In 2017, Prime Minister Andrew Holiness apologized on behalf of the government for the tragic events in Coral Gardens in 1963, and announced the establishment of a $10 million trust fund to compensate the victims.

In 2018, Minister of Culture, Gender, Entertainment and Sport, Olivia Grange, said the initial sum announced by the prime minister was significantly increased, proclaiming during her Sectoral debate that the government was “committed to transferring $30 million annually over the next three years, to ensure the sustainability of the fund.”

She also said $12 million was already transferred to the administrator general.

In April, National Security Minister Dr Horace Chang reiterated that the culture ministry would increase the sum from to “$30 million per year” and it was expected to grow to more than $100 million by 2020.

But recently Jamaicans For Justice (JFJ) expressed concerns that the Coral Gardens victims were still waiting in vain for the promised compensation.
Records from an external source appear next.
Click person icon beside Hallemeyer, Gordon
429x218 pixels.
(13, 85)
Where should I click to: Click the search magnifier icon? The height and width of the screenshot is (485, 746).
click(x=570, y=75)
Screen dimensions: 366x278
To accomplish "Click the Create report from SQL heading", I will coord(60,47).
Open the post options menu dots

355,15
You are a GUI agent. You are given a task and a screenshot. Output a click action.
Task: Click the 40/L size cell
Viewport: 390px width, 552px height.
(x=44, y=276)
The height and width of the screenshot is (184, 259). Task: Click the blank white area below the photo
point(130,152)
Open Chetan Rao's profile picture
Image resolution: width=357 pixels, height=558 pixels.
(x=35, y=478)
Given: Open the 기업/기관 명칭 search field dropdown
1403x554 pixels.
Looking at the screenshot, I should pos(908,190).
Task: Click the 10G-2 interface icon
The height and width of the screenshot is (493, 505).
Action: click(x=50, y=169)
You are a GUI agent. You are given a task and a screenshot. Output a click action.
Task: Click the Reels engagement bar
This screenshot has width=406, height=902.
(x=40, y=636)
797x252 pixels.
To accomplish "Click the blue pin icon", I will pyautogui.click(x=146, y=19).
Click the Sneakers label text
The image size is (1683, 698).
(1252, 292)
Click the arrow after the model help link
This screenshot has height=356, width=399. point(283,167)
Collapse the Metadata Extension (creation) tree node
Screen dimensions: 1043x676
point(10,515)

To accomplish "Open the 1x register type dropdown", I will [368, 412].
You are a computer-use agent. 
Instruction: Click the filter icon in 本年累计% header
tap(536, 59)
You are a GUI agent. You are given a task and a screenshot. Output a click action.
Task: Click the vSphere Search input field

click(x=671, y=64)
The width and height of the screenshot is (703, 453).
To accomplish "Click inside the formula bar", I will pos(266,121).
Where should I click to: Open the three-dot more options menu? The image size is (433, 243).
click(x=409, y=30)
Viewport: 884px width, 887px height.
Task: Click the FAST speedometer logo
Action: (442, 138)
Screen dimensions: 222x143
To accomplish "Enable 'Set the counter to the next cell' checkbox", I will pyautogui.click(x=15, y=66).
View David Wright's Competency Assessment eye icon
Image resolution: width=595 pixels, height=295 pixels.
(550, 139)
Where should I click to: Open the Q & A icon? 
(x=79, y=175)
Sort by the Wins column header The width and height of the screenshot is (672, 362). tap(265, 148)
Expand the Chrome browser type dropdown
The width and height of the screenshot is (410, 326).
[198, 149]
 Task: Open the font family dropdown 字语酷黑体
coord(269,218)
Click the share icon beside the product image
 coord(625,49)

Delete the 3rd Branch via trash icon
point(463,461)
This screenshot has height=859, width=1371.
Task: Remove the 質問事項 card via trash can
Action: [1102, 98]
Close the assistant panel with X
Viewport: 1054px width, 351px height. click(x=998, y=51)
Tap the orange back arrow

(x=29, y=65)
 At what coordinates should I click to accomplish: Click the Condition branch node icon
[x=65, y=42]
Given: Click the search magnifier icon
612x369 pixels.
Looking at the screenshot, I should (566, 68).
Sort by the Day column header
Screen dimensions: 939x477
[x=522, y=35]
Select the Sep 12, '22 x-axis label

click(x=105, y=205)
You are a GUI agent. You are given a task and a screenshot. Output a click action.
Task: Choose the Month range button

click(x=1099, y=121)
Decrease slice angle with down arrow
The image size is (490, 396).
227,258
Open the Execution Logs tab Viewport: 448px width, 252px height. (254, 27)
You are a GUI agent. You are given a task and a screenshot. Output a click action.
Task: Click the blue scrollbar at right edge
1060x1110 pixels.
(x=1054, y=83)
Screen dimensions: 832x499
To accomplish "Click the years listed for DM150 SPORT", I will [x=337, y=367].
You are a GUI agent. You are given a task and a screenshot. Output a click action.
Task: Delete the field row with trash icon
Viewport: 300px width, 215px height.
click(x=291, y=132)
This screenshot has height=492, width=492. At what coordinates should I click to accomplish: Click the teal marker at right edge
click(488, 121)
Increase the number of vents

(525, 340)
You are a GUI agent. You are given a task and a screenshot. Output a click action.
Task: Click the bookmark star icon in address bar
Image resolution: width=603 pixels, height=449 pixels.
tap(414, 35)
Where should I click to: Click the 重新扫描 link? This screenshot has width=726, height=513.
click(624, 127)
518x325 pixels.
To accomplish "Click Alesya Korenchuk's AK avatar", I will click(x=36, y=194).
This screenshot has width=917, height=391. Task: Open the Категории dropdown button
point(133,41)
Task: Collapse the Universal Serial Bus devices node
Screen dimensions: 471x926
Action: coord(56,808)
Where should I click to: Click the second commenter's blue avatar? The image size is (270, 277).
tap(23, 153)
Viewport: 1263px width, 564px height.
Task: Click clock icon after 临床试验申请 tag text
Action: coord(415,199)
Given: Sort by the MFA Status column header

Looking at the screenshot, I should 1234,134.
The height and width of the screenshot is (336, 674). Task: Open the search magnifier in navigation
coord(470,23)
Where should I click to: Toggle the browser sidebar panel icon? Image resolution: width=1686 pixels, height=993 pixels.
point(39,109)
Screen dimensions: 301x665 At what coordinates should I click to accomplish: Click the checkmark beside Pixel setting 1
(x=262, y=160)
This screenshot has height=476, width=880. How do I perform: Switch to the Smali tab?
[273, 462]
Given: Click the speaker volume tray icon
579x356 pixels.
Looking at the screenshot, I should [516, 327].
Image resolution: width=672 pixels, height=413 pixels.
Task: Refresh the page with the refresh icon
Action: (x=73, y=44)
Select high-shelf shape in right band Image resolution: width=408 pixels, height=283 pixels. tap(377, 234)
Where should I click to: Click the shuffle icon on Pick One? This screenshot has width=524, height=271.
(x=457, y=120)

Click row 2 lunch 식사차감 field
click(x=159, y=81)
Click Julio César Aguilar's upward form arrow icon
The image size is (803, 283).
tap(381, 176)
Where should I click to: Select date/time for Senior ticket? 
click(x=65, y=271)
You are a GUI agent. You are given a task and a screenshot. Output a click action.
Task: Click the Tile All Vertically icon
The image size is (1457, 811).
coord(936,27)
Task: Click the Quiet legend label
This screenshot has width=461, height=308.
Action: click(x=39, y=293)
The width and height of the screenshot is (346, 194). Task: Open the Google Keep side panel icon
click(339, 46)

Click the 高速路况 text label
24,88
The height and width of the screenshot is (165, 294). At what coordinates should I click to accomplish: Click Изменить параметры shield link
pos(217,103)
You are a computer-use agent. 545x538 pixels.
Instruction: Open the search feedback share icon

Last week, Grange wrote an op-ed in which she pushed back against criticisms for the delay in payment.

Between Thursday, April 11 and Friday, April 12, 1963, bloody violence flared up in Coral Gardens, then a farming community nearly 10 miles to the east of Montego Bay, St James on Jamaica’s north coast. It resulted in the death of eight persons and injuries to hundreds, and severe destruction of the complex by members of the security forces.

The Rastafarian community has accused the police of human and constitutional rights violations.

JFJ was retained by the Rastafari Coral Gardens Benevolent Society (RCGBS) to act on behalf of the victims and survivors.